第16回理学部公開講演会

 東大理学部では、半年に一度公開講演会を行い、ひとつのテーマに基づいて第一線の研究者が一般向けに語るという催しを行っています。次回は来る11月8日、安田講堂にて開催され、当GCOEからは中村栄一教授(理学系研究科・化学専攻)が「百聞は一見に如かず − 顕微鏡で見る有機化学」というテーマで講演を行うことになっています(詳細はこちらを)。

 中村教授は有機合成・理論化学・材料化学など広い範囲で活躍しており、中でもフラーレンカーボンナノチューブの研究では世界を牽引する成果を挙げています。今回の講演では、ナノチューブを活用して1分子の動きを観察するという研究について語られます。

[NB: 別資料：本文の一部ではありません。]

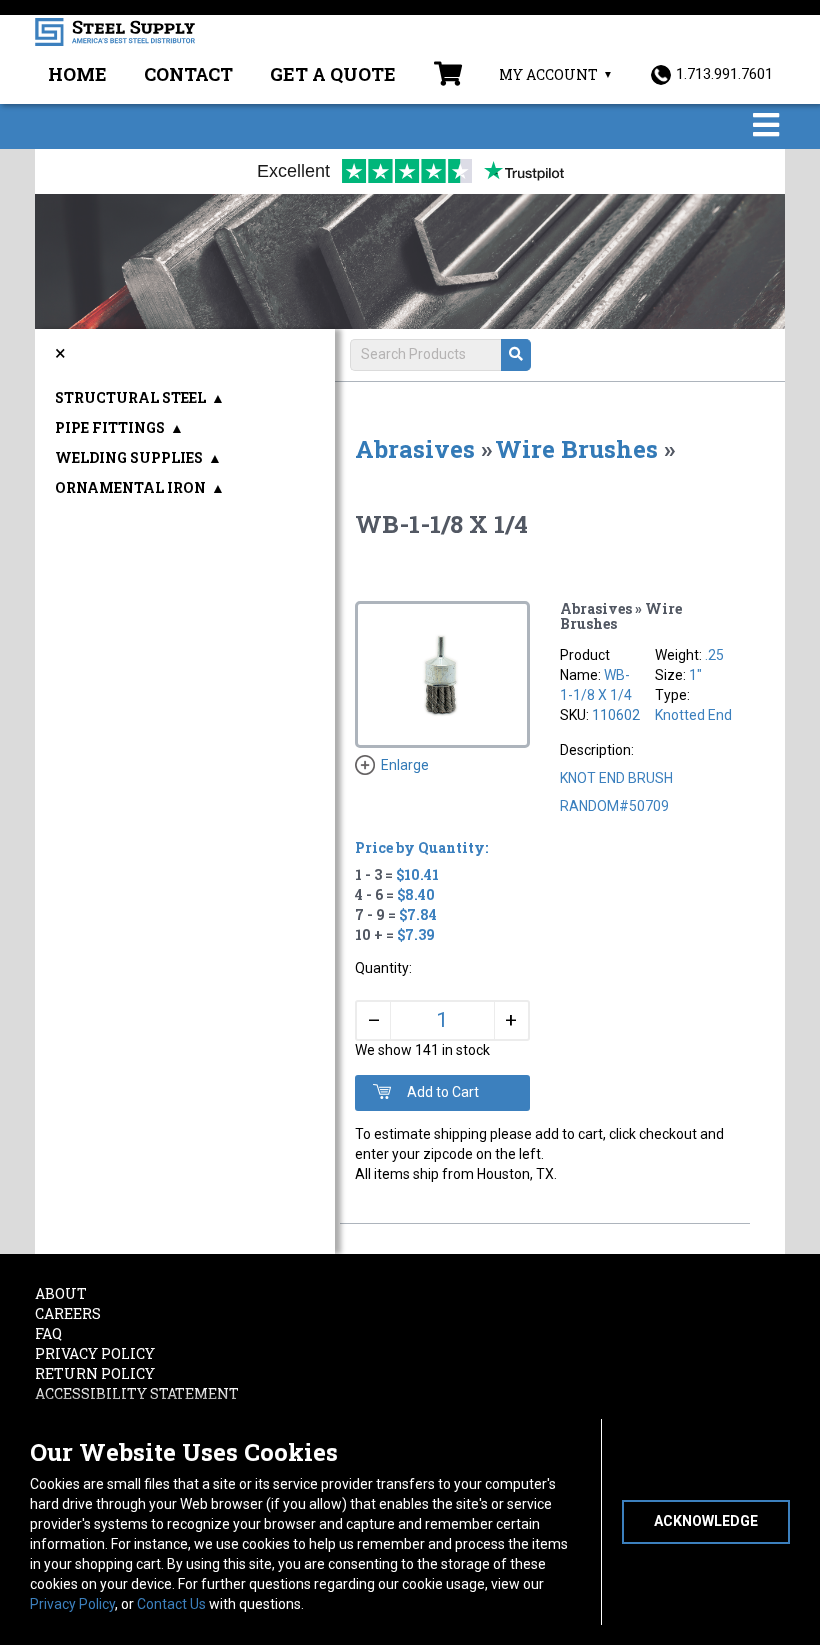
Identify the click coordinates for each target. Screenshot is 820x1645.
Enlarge (405, 765)
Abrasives (415, 449)
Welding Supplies (129, 457)
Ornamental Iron (130, 487)
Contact (188, 74)
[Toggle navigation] (766, 126)
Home (77, 74)
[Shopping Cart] (448, 76)
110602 (616, 715)
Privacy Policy (72, 1604)
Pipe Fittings (110, 427)
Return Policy (95, 1373)
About (61, 1293)
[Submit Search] (516, 355)
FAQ (48, 1333)
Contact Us (171, 1604)
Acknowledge (706, 1521)
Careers (68, 1313)
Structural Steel (130, 397)
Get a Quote (333, 74)
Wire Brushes (576, 449)
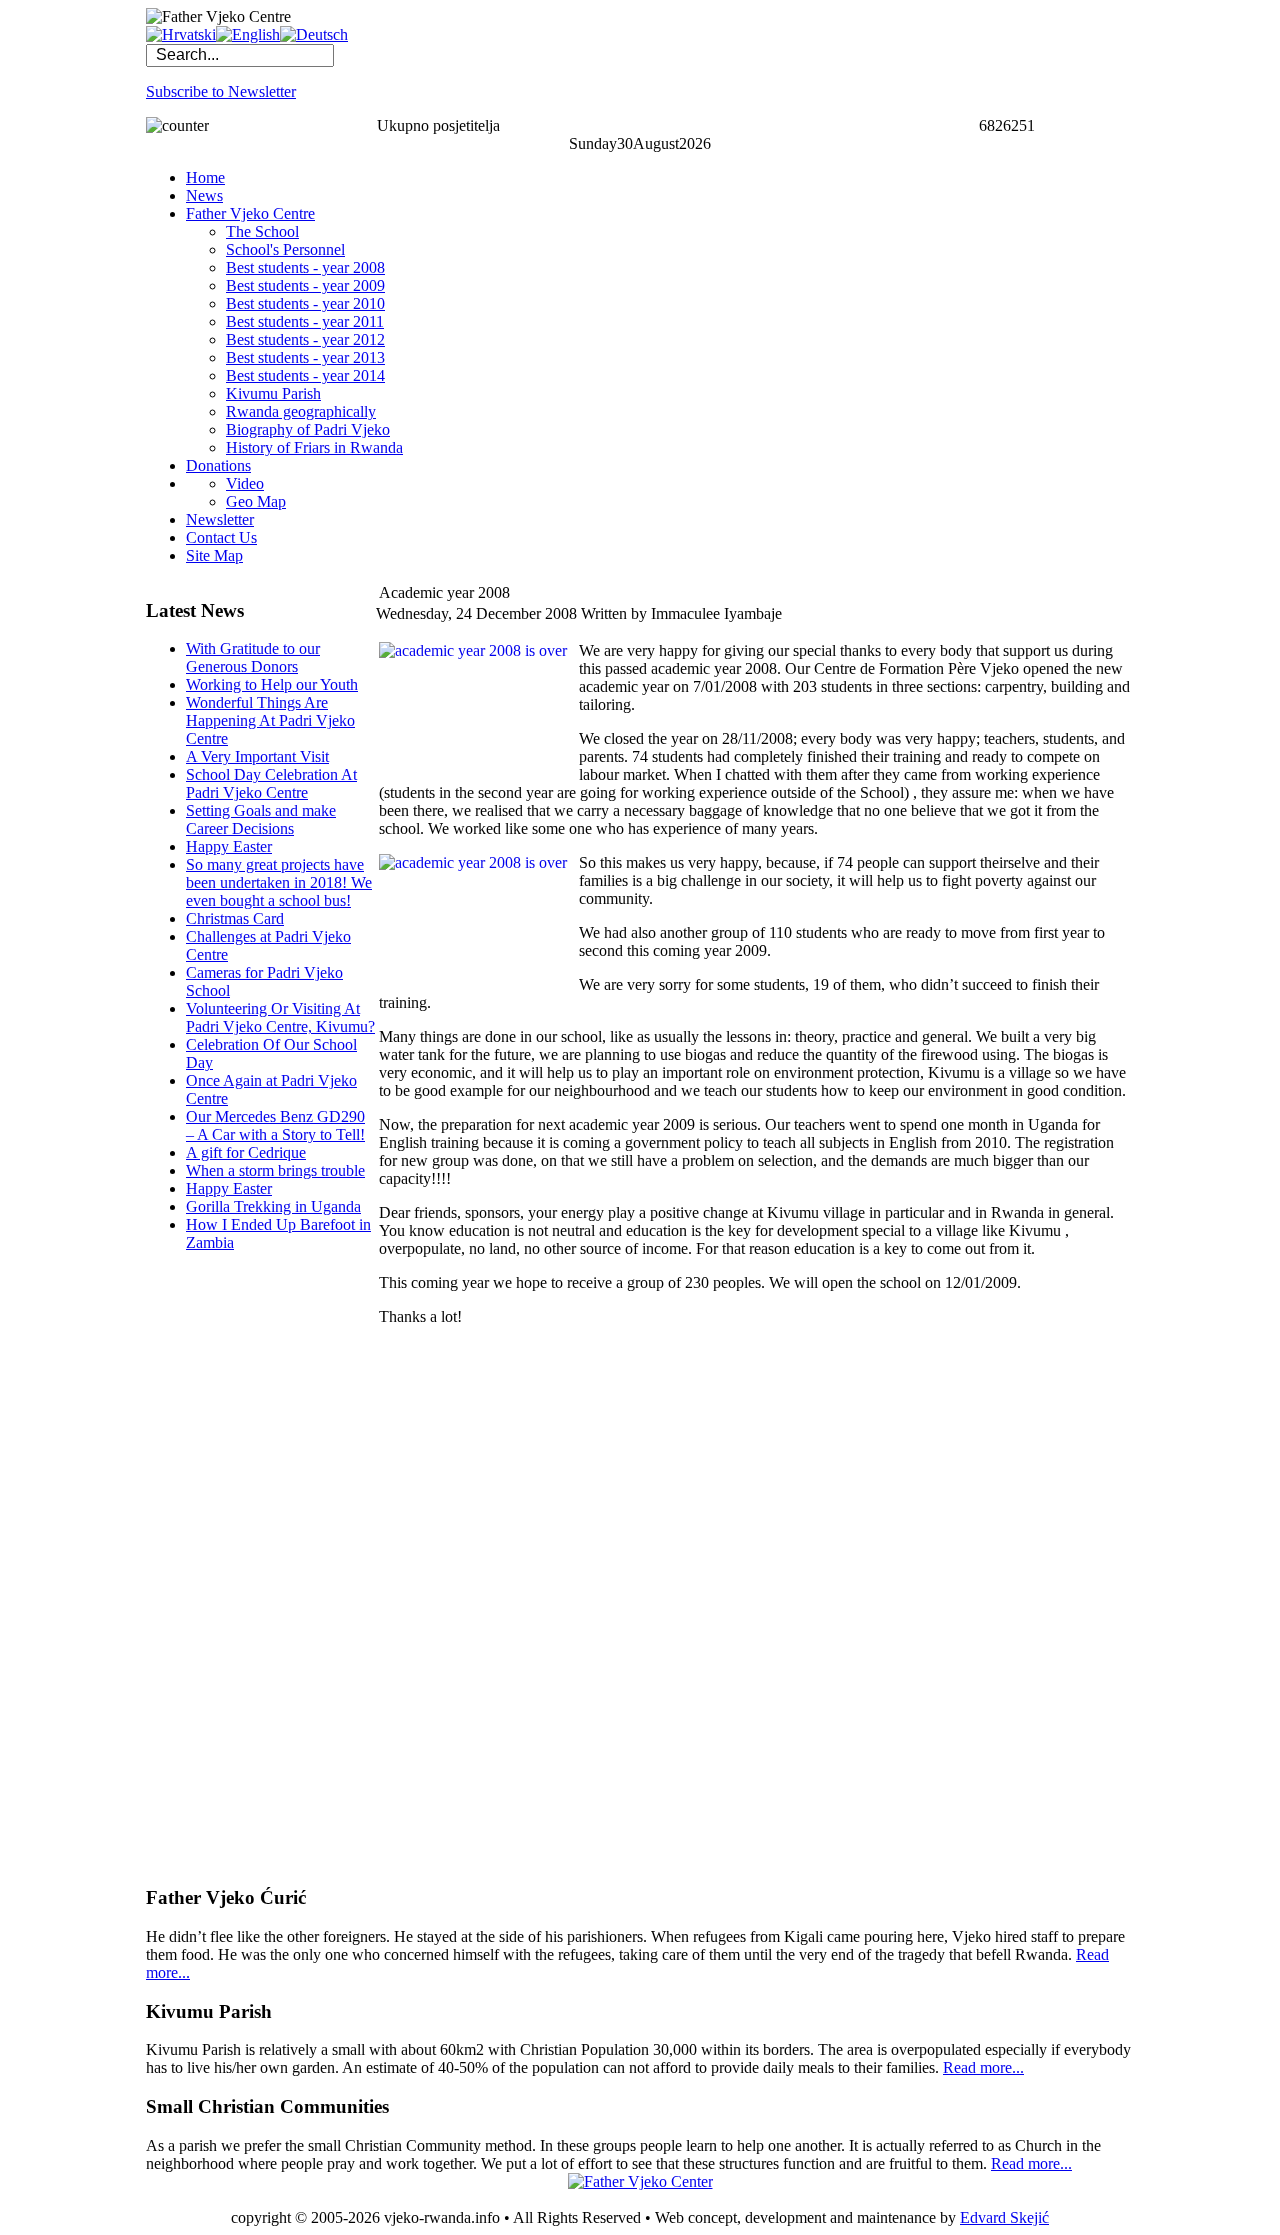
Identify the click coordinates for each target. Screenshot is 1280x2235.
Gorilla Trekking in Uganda (273, 1206)
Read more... (983, 2067)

 カーボンナノチューブは炭素でできた中空の筒で、その内部空間に様々な化合物を取り込むことができます。中村研究室では、この中に長い炭素鎖を持った化合物を吸い込ませ、電子顕微鏡で観察することにより、世界で初めて分子の動きをリアルタイムで捉えることに成功しました(ムービーなどはこちら)。

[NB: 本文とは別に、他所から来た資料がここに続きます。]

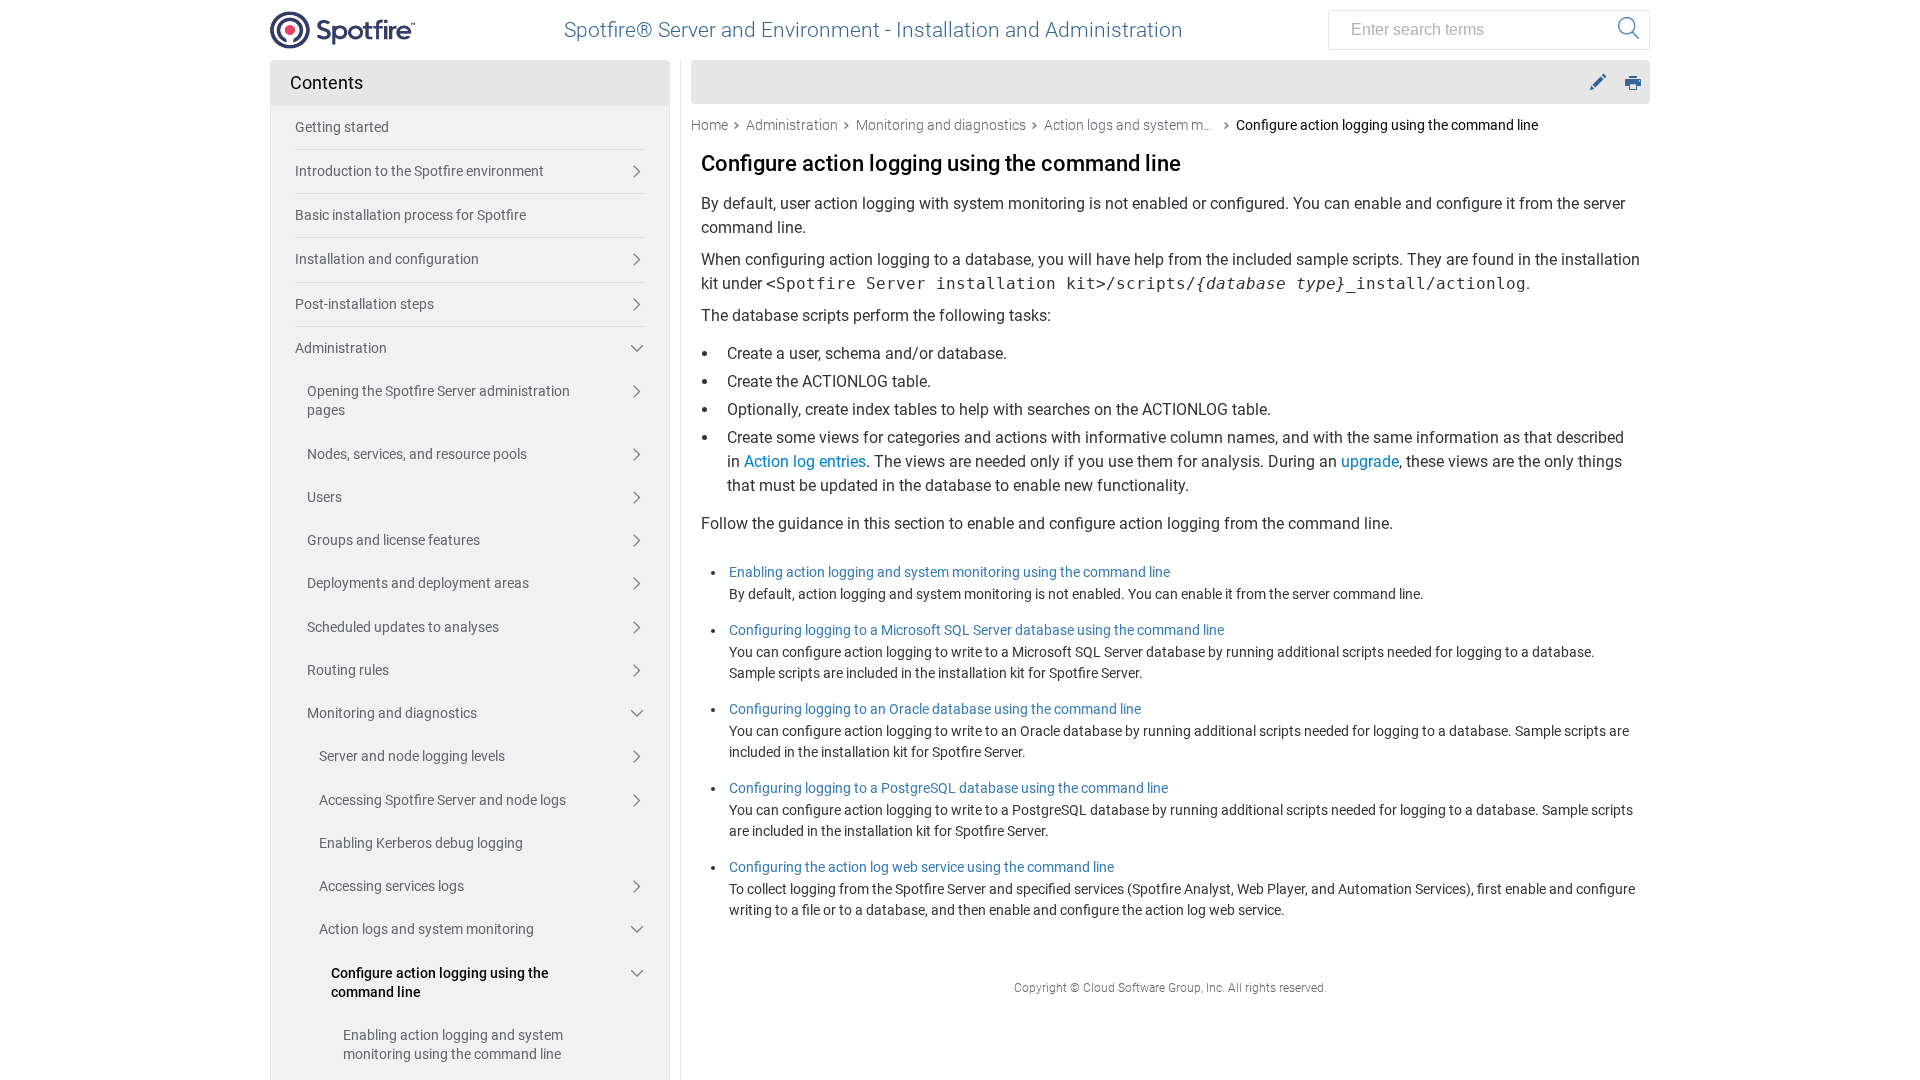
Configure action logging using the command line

 化学では様々なデータを扱いますが、今までは全て「分子の集まり」を相手にし、統計的にデータを出しているに過ぎませんでした。この手法は、掛け値無しに1分子だけを「見る」ことができるようになったという点で、極めて画期的な研究と評されています。化学分野における電子顕微鏡の活用はますます進んでおり、目が離せない分野です。

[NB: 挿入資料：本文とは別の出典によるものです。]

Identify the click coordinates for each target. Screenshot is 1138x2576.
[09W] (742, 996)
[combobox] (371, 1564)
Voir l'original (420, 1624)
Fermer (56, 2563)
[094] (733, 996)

 当日は中村教授の他、「南米アタカマ砂漠から探る見えない銀河の誕生」という題目で河野孝太郎教授が、「朝の光と朝ごはん:体内時計の時刻リセット」という題目で深田吉孝教授がそれぞれ講演されます。当日は事前申込み不要、誰でも無料で入れます。なかなかない機会ですので、興味のある方はぜひご来場下さい。